Problem description
Copy out all lines in the data below containing the string "computer".

::: Supplied data

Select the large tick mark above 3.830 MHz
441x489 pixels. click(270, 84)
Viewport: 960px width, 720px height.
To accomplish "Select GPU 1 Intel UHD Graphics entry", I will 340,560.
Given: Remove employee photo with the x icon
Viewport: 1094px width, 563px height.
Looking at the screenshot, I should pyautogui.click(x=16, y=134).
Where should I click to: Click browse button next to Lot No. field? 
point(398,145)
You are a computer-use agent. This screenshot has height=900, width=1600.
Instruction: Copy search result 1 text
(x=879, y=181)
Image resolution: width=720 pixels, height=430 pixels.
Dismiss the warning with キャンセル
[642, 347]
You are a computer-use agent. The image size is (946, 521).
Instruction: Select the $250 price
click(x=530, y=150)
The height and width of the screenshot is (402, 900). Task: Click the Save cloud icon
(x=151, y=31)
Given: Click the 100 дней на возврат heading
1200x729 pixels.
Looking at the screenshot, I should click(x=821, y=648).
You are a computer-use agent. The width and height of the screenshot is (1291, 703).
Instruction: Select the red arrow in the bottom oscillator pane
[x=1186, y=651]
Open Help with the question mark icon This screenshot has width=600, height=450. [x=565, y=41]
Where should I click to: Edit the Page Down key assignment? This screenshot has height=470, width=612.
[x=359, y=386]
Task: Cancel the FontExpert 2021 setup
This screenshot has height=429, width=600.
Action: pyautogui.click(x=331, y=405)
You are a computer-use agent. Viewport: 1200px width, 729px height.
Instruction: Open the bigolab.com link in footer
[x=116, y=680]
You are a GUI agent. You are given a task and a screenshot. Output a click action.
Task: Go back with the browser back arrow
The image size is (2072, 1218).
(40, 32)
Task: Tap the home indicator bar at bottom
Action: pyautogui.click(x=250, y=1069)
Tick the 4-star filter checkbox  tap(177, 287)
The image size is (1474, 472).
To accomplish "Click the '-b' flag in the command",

::::::

Answer section
You are a computer-use agent. This screenshot has height=900, width=1600.
You are a computer-use agent. The image size is (946, 521).
You are a computer-use agent. The width and height of the screenshot is (1291, 703).
You are a computer-use agent. Viewport: 1200px width, 729px height.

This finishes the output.